Influence of the Probability of Object Recognition by a Thermal Imager on the Maximum Observation Range




thermal imager, maximum recognition range, probability of object recognition.


The main function of thermal imaging systems is to detect and recognize objects (targets) with a given probability. One of the main characteristics of such thermal imagers is the maximum range of observation at a given probability of recognition.

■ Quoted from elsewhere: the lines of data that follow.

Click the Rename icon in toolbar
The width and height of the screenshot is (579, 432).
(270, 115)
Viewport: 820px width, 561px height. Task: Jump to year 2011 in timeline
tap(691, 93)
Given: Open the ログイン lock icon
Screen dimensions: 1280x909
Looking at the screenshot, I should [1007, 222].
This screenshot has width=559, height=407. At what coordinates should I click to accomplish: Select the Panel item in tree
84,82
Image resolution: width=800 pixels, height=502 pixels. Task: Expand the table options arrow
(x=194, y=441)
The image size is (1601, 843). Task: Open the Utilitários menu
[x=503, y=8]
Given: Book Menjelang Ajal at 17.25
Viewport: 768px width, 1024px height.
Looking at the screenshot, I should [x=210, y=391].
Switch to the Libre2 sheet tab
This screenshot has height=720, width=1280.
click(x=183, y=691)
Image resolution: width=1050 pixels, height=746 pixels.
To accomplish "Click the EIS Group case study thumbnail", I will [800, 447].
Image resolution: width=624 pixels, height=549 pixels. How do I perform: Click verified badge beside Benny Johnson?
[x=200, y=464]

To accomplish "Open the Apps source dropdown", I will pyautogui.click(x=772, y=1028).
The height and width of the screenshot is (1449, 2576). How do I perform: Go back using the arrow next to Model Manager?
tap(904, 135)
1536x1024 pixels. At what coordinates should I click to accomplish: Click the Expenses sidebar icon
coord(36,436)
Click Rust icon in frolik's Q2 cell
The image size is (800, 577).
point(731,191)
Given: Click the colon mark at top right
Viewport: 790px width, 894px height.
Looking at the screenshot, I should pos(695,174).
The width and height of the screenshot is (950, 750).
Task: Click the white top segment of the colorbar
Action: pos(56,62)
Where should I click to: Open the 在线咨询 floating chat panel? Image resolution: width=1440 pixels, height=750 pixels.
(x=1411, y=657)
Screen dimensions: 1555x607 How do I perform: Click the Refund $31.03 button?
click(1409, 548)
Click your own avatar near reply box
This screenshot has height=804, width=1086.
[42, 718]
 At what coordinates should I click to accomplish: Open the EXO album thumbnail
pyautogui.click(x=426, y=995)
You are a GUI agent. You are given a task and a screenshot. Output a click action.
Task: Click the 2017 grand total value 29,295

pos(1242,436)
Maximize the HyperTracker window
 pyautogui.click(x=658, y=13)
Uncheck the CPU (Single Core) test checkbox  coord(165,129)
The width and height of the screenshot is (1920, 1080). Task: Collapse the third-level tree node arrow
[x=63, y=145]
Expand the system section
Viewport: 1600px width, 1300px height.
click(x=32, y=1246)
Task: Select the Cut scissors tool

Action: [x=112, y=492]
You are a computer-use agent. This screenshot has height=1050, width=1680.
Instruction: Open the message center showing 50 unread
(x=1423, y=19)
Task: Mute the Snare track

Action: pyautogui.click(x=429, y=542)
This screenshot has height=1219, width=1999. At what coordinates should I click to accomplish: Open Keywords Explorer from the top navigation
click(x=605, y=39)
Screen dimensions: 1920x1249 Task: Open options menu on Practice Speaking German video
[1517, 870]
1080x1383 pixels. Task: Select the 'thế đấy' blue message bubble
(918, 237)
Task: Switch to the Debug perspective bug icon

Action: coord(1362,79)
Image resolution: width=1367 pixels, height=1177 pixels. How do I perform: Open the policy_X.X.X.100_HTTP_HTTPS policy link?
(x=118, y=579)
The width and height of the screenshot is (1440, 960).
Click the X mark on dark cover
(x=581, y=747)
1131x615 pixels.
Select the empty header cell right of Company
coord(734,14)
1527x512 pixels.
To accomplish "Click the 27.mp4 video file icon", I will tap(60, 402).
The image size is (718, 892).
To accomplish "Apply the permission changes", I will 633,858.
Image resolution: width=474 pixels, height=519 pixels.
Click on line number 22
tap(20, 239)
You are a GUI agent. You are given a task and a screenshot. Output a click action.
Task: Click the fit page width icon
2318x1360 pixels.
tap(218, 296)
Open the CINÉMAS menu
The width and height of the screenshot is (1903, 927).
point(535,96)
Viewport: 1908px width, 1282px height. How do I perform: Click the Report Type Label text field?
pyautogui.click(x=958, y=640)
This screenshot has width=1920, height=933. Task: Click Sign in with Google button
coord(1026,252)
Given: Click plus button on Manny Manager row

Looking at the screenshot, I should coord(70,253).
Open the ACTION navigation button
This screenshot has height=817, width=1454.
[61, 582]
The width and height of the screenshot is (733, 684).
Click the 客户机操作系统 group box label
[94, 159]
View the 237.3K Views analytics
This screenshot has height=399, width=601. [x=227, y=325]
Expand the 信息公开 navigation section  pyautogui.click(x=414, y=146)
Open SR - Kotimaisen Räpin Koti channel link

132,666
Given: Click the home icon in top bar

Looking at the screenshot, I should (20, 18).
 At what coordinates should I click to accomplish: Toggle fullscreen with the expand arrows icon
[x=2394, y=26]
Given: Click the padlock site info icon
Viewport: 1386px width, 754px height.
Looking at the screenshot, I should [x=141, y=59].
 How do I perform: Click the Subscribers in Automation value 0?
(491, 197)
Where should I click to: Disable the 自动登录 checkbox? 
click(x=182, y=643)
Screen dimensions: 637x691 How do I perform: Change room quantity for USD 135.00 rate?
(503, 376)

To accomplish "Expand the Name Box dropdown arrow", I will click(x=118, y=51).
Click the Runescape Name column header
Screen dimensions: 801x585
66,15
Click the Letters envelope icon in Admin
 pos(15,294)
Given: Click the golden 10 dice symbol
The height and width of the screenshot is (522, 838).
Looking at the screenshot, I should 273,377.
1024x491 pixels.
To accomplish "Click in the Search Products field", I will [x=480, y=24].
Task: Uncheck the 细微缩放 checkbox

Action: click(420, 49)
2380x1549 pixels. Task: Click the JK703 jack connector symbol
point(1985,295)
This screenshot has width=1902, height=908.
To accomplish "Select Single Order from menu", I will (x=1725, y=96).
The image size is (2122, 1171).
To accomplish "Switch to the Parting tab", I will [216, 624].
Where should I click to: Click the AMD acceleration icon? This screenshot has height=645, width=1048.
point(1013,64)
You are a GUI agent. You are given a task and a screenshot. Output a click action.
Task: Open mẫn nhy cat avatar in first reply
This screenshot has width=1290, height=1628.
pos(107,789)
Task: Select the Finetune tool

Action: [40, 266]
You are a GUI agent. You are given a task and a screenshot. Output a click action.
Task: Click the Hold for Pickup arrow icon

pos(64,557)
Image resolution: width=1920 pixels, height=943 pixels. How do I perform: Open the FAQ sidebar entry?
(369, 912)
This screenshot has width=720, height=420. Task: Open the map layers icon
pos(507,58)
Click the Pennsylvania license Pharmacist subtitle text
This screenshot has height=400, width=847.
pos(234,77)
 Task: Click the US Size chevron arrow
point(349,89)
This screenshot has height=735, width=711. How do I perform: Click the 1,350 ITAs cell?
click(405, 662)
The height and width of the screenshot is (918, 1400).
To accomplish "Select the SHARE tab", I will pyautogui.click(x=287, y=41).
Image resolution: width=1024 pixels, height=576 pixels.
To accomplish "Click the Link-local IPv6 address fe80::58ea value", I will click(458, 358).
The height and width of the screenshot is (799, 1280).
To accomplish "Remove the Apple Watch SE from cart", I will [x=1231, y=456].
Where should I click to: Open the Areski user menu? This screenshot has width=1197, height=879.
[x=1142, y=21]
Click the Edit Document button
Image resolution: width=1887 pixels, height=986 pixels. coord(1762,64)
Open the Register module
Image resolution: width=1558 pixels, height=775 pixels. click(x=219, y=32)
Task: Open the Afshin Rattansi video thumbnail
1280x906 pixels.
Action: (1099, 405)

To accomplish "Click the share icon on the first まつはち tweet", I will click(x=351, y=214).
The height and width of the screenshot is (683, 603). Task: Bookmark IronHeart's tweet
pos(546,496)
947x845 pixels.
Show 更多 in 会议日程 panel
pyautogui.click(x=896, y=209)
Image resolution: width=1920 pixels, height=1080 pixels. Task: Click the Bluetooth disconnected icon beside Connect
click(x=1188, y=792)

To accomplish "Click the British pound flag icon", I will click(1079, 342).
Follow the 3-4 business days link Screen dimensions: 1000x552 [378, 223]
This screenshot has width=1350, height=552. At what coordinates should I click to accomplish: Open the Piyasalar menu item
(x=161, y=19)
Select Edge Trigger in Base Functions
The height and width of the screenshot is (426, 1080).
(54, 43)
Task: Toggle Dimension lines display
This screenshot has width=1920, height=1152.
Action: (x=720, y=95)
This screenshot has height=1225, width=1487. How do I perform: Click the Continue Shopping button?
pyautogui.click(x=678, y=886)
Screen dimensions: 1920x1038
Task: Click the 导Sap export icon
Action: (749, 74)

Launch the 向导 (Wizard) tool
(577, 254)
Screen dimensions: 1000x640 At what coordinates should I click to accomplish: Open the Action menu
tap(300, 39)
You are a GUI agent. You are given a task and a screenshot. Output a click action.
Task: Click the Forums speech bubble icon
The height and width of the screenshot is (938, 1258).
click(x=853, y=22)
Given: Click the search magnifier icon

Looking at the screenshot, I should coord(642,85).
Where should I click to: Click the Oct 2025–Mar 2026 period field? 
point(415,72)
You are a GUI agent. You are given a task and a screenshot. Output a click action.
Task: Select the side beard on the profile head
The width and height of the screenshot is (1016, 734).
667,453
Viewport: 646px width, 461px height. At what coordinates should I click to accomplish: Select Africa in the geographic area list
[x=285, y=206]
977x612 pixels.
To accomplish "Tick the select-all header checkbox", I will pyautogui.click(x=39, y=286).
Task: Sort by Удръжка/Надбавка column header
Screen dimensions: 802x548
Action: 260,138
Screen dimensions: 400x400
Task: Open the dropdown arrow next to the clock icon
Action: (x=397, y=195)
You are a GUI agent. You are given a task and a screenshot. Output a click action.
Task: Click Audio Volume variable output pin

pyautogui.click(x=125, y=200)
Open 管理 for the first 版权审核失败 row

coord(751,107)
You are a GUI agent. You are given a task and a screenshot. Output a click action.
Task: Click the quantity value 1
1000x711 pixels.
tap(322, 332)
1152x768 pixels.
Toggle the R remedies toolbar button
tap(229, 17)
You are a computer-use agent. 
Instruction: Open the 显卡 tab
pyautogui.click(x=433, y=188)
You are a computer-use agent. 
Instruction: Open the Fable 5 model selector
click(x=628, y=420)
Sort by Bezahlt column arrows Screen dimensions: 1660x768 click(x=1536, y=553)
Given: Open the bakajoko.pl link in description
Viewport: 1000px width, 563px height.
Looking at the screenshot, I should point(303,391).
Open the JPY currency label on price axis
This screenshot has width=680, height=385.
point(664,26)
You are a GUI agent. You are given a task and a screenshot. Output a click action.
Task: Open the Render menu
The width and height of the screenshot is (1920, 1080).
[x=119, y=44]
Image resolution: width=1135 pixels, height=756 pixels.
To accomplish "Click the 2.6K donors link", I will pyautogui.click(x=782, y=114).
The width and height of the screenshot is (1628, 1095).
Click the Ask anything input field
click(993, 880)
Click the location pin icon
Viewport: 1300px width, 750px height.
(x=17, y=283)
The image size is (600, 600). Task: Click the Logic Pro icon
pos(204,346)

Many monographs and articles have been devoted to the development and research of goal recognition processes, in which methods of calculating the maximum recognition range (MRR) are proposed, based on Johnson's criterion for a probability of recognition of 50%. For the practical application of thermal imaging surveillance systems (TISS) it is necessary to know the MRR for a given probability of recognition.

The purpose of this article is to develop a method for calculating of the maximum recognition range in real conditions using TISS at a given probability of recognition.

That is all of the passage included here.